** Provided records follows **

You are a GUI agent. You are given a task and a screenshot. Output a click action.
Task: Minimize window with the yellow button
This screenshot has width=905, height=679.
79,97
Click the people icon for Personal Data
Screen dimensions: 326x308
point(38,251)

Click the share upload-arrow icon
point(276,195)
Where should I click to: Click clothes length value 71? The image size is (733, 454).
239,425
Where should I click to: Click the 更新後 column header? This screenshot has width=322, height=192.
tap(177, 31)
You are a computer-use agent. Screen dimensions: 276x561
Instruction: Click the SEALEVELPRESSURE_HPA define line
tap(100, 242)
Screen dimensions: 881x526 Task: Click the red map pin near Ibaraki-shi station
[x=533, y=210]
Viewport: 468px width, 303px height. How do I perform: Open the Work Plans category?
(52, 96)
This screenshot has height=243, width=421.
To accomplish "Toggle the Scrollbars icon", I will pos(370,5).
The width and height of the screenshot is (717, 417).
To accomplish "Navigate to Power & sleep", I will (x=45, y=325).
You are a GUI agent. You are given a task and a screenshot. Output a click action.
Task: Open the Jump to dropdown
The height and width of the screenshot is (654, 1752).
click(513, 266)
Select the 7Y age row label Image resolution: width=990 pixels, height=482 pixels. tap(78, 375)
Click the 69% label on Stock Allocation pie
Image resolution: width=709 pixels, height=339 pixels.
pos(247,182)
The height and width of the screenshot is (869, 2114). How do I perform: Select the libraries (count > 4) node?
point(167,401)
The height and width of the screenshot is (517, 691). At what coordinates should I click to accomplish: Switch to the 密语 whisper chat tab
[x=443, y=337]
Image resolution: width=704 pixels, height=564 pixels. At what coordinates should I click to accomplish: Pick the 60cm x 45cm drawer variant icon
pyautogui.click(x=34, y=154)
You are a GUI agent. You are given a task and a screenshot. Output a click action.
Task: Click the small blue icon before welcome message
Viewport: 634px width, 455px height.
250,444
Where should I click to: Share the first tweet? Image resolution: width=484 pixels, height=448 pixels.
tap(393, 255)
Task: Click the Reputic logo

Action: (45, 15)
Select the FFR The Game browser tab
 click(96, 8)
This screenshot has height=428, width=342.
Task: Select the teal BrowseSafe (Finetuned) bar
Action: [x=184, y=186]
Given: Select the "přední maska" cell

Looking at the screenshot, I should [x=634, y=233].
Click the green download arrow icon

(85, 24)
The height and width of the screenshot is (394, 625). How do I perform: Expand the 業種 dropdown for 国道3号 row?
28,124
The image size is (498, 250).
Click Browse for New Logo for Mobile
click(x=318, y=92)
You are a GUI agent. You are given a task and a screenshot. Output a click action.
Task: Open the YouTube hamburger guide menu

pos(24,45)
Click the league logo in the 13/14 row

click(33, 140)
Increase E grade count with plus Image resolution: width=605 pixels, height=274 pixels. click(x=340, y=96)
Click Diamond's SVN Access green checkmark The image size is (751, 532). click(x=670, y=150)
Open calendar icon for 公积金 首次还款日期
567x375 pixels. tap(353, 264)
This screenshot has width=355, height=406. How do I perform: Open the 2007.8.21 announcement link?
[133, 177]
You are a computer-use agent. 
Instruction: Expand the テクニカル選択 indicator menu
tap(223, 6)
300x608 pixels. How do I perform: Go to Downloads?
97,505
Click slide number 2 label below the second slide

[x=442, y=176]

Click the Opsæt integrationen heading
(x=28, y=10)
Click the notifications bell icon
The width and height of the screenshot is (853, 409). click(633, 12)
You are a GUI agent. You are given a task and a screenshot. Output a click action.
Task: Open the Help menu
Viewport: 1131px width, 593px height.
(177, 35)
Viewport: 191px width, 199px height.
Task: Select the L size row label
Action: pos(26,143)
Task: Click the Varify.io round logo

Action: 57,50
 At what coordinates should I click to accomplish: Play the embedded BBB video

** End of Provided records **

#### What is expected
Among the lines of the data, which ones contain the word "will"? Show them.

#### Solution to the exercise
To accomplish "Toggle the Scrollbars icon", I will pos(370,5).
To accomplish "Navigate to Power & sleep", I will (x=45, y=325).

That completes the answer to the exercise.